Registered Retirement Savings Plan
An RRSP is a Registered Retirement Savings Plan created by the Canadian government to help you save for your retirement in a tax-sheltered investment account. An RRSP can contain several types of investment tools; Guaranteed Investment Certificates (GIC’s), bonds, mutual funds, stocks and income Trust Units.
Unlike a traditional savings account, contributions to your registered plan are tax deductible and tax sheltered until the time of withdrawal. You can contribute to an RRSP if you have contribution room until the year of your 71st birthday.
IS RRSP right for me?
Most working individuals, who file an income tax return, should consider opening a RRSP since they offer numerous benefits:
- RRSP contributions are tax deductible; individuals can reduce their annual tax bill by contributing to an RRSP.

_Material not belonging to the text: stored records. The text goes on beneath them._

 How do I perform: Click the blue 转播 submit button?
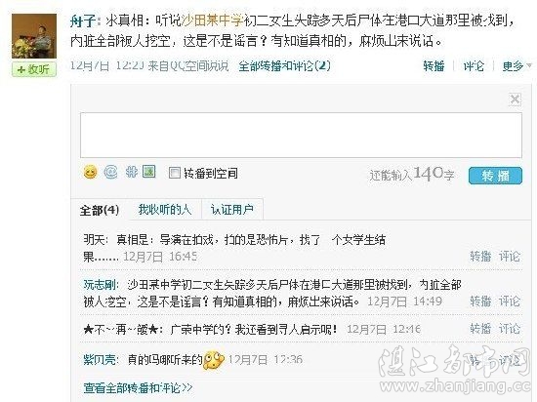coord(495,176)
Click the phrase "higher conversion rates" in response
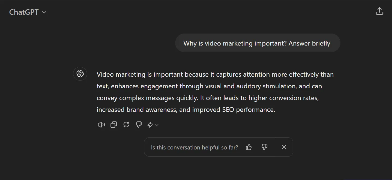The height and width of the screenshot is (180, 392). click(x=283, y=98)
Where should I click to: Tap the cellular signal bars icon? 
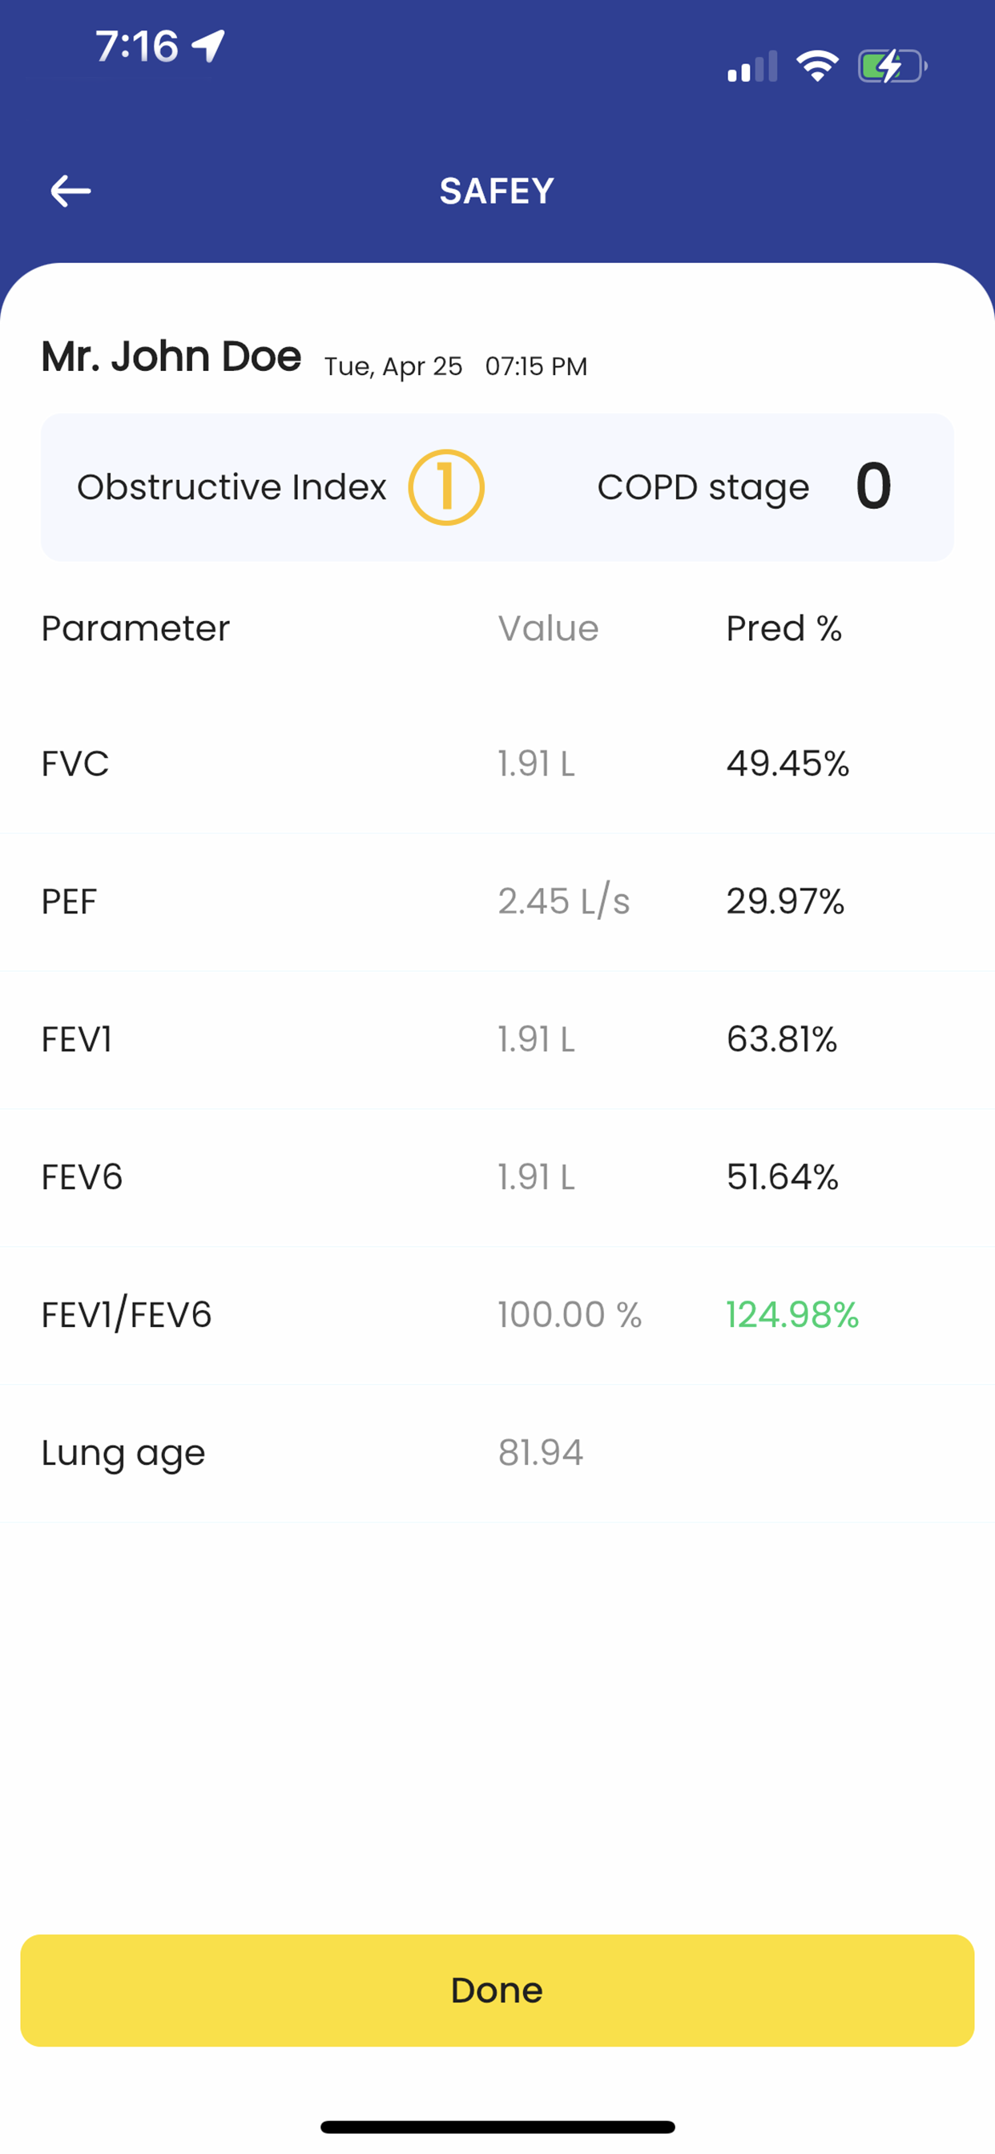tap(753, 67)
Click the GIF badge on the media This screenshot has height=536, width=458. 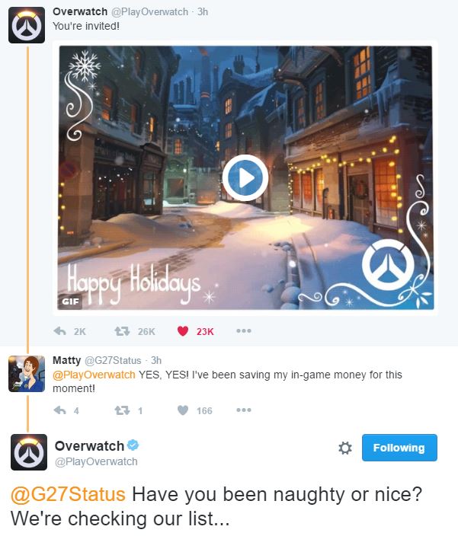[x=70, y=302]
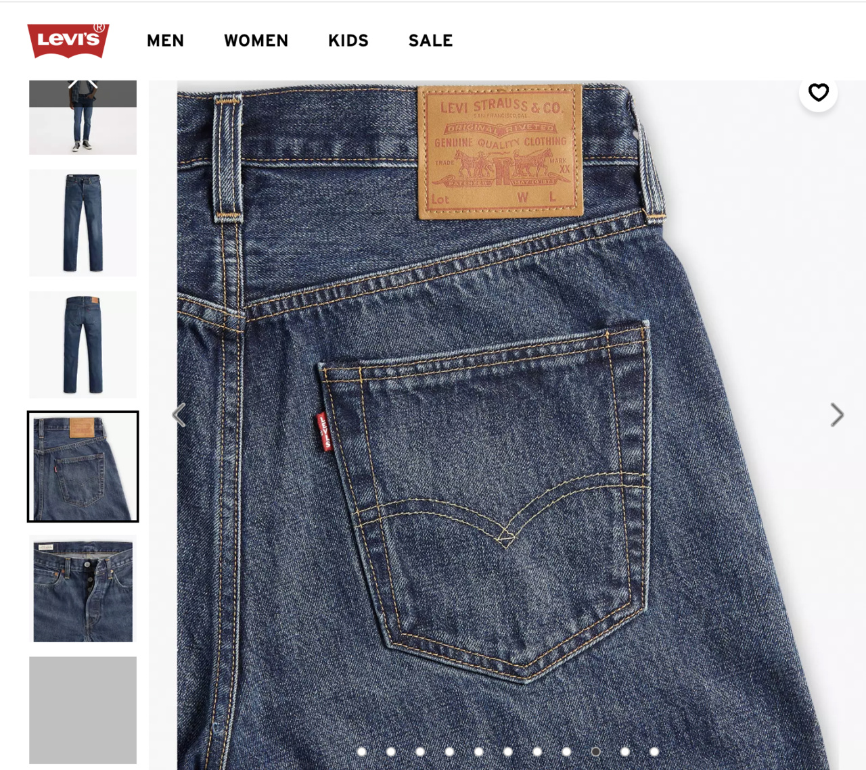866x770 pixels.
Task: Jump to second carousel dot
Action: pyautogui.click(x=391, y=751)
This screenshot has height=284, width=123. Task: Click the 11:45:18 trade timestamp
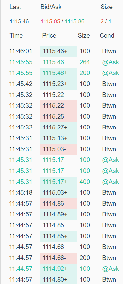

- In a situation where a spouse earns more income than their husband/wife, they can reduce their combined tax burden by utilizing a Spousal RRSP. Additionally, couples can use income splitting during retirement to help reduce their taxes when they withdraw their retirement funds.
- For many Canadians the RRSP will be their main source of retirement funding.
- The RRSP is also a good savings tool; since money is contributed tax deferred it is taxable upon withdrawal, reducing the incentive to dip into your retirement savings early.
- RRSPs are a good tool if you expect your retirement income to be less than your current working income. The funds withdrawn in retirement will be taxed in a lower tax bracket.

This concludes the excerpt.